### Task details
Exactly as written, return every line of the data below.

▼

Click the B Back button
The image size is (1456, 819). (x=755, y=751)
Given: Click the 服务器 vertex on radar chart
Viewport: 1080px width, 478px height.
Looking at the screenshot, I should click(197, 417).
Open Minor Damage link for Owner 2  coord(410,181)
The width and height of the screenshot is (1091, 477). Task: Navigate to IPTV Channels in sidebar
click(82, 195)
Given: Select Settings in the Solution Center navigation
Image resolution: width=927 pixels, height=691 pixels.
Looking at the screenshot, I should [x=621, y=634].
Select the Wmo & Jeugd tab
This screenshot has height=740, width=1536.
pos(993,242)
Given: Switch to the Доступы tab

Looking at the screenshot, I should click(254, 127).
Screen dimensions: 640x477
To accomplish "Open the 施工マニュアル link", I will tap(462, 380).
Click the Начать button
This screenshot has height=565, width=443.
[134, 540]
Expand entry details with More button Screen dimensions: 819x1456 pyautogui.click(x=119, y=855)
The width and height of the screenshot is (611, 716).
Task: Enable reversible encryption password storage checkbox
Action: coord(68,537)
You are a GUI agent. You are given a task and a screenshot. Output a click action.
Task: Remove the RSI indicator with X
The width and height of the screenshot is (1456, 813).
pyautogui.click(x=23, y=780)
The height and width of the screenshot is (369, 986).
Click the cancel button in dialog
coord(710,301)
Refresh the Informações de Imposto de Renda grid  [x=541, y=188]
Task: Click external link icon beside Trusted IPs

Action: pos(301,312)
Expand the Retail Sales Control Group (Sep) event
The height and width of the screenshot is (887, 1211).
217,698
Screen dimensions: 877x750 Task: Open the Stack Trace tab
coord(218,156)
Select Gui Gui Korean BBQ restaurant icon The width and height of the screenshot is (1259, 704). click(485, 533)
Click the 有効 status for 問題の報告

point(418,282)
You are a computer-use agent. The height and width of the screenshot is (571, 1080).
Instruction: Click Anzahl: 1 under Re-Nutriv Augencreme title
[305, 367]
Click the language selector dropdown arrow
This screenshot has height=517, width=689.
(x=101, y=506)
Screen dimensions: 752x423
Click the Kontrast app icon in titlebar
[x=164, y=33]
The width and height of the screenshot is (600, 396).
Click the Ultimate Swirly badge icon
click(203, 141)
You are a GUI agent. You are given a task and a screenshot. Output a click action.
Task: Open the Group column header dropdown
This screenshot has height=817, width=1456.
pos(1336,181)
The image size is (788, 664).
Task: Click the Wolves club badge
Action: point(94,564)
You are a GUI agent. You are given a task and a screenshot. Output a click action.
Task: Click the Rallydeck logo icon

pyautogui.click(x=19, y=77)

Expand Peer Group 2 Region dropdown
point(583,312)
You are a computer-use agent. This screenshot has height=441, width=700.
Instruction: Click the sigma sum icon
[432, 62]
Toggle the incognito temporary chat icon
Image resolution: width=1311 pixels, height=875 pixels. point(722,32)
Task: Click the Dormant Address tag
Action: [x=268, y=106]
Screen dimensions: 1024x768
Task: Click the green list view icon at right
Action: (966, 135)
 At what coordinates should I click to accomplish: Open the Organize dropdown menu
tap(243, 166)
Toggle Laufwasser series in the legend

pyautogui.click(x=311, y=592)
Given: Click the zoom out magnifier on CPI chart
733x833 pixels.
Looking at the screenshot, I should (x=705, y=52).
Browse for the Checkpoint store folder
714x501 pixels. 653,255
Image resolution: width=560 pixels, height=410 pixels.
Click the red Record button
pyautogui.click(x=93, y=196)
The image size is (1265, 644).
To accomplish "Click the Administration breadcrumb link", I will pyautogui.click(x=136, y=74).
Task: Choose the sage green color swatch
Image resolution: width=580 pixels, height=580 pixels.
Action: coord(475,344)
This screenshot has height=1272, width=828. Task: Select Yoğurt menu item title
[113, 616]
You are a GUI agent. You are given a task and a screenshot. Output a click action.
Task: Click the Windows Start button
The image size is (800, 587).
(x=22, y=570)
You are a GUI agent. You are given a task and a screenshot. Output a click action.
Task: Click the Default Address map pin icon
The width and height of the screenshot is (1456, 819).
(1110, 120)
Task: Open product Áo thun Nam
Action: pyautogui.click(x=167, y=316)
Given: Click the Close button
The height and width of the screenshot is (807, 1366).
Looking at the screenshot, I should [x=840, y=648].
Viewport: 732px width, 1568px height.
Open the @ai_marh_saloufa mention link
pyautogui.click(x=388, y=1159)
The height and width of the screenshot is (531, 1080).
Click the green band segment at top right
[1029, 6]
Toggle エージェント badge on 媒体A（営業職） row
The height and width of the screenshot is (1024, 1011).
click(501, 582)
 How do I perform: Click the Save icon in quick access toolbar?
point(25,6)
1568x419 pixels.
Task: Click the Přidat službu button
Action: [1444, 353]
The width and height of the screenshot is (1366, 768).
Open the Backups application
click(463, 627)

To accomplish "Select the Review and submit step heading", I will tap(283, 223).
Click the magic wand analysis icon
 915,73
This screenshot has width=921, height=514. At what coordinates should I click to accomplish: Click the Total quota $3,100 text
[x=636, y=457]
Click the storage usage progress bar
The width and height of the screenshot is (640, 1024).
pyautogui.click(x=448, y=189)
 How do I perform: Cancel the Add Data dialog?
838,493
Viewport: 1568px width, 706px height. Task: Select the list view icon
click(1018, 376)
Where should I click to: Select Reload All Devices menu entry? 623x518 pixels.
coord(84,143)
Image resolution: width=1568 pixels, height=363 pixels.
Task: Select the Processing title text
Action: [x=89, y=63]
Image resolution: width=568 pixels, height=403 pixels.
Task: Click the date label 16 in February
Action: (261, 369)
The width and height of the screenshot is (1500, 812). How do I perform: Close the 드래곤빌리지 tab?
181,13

▲

### Solved problem
Click the B Back button
The image size is (1456, 819). (x=755, y=751)
Given: Click the 服务器 vertex on radar chart
Viewport: 1080px width, 478px height.
Looking at the screenshot, I should click(197, 417).
Open Minor Damage link for Owner 2  coord(410,181)
The width and height of the screenshot is (1091, 477). Task: Navigate to IPTV Channels in sidebar
click(82, 195)
Given: Select Settings in the Solution Center navigation
Image resolution: width=927 pixels, height=691 pixels.
Looking at the screenshot, I should [x=621, y=634].
Select the Wmo & Jeugd tab
This screenshot has height=740, width=1536.
pos(993,242)
Given: Switch to the Доступы tab

Looking at the screenshot, I should click(254, 127).
Screen dimensions: 640x477
To accomplish "Open the 施工マニュアル link", I will tap(462, 380).
Click the Начать button
This screenshot has height=565, width=443.
[134, 540]
Expand entry details with More button Screen dimensions: 819x1456 pyautogui.click(x=119, y=855)
The width and height of the screenshot is (611, 716).
Task: Enable reversible encryption password storage checkbox
Action: coord(68,537)
You are a GUI agent. You are given a task and a screenshot. Output a click action.
Task: Remove the RSI indicator with X
The width and height of the screenshot is (1456, 813).
pyautogui.click(x=23, y=780)
The height and width of the screenshot is (369, 986).
Click the cancel button in dialog
coord(710,301)
Refresh the Informações de Imposto de Renda grid  [x=541, y=188]
Task: Click external link icon beside Trusted IPs

Action: pos(301,312)
Expand the Retail Sales Control Group (Sep) event
The height and width of the screenshot is (887, 1211).
217,698
Screen dimensions: 877x750 Task: Open the Stack Trace tab
coord(218,156)
Select Gui Gui Korean BBQ restaurant icon The width and height of the screenshot is (1259, 704). click(485, 533)
Click the 有効 status for 問題の報告

point(418,282)
You are a computer-use agent. The height and width of the screenshot is (571, 1080).
Instruction: Click Anzahl: 1 under Re-Nutriv Augencreme title
[305, 367]
Click the language selector dropdown arrow
This screenshot has height=517, width=689.
(x=101, y=506)
Screen dimensions: 752x423
Click the Kontrast app icon in titlebar
[x=164, y=33]
The width and height of the screenshot is (600, 396).
Click the Ultimate Swirly badge icon
click(203, 141)
You are a GUI agent. You are given a task and a screenshot. Output a click action.
Task: Open the Group column header dropdown
This screenshot has height=817, width=1456.
pos(1336,181)
The image size is (788, 664).
Task: Click the Wolves club badge
Action: point(94,564)
You are a GUI agent. You are given a task and a screenshot. Output a click action.
Task: Click the Rallydeck logo icon

pyautogui.click(x=19, y=77)

Expand Peer Group 2 Region dropdown
point(583,312)
You are a computer-use agent. This screenshot has height=441, width=700.
Instruction: Click the sigma sum icon
[432, 62]
Toggle the incognito temporary chat icon
Image resolution: width=1311 pixels, height=875 pixels. point(722,32)
Task: Click the Dormant Address tag
Action: [x=268, y=106]
Screen dimensions: 1024x768
Task: Click the green list view icon at right
Action: (966, 135)
 At what coordinates should I click to accomplish: Open the Organize dropdown menu
tap(243, 166)
Toggle Laufwasser series in the legend

pyautogui.click(x=311, y=592)
Given: Click the zoom out magnifier on CPI chart
733x833 pixels.
Looking at the screenshot, I should (x=705, y=52).
Browse for the Checkpoint store folder
714x501 pixels. 653,255
Image resolution: width=560 pixels, height=410 pixels.
Click the red Record button
pyautogui.click(x=93, y=196)
The image size is (1265, 644).
To accomplish "Click the Administration breadcrumb link", I will pyautogui.click(x=136, y=74).
Task: Choose the sage green color swatch
Image resolution: width=580 pixels, height=580 pixels.
Action: coord(475,344)
This screenshot has height=1272, width=828. Task: Select Yoğurt menu item title
[113, 616]
You are a GUI agent. You are given a task and a screenshot. Output a click action.
Task: Click the Windows Start button
The image size is (800, 587).
(x=22, y=570)
You are a GUI agent. You are given a task and a screenshot. Output a click action.
Task: Click the Default Address map pin icon
The width and height of the screenshot is (1456, 819).
(1110, 120)
Task: Open product Áo thun Nam
Action: pyautogui.click(x=167, y=316)
Given: Click the Close button
The height and width of the screenshot is (807, 1366).
Looking at the screenshot, I should [x=840, y=648].
Viewport: 732px width, 1568px height.
Open the @ai_marh_saloufa mention link
pyautogui.click(x=388, y=1159)
The height and width of the screenshot is (531, 1080).
Click the green band segment at top right
[1029, 6]
Toggle エージェント badge on 媒体A（営業職） row
The height and width of the screenshot is (1024, 1011).
click(501, 582)
 How do I perform: Click the Save icon in quick access toolbar?
point(25,6)
1568x419 pixels.
Task: Click the Přidat službu button
Action: [1444, 353]
The width and height of the screenshot is (1366, 768).
Open the Backups application
click(463, 627)

To accomplish "Select the Review and submit step heading", I will tap(283, 223).
Click the magic wand analysis icon
 915,73
This screenshot has width=921, height=514. At what coordinates should I click to accomplish: Click the Total quota $3,100 text
[x=636, y=457]
Click the storage usage progress bar
The width and height of the screenshot is (640, 1024).
pyautogui.click(x=448, y=189)
 How do I perform: Cancel the Add Data dialog?
838,493
Viewport: 1568px width, 706px height. Task: Select the list view icon
click(1018, 376)
Where should I click to: Select Reload All Devices menu entry? 623x518 pixels.
coord(84,143)
Image resolution: width=1568 pixels, height=363 pixels.
Task: Select the Processing title text
Action: [x=89, y=63]
Image resolution: width=568 pixels, height=403 pixels.
Task: Click the date label 16 in February
Action: (261, 369)
The width and height of the screenshot is (1500, 812). How do I perform: Close the 드래곤빌리지 tab?
181,13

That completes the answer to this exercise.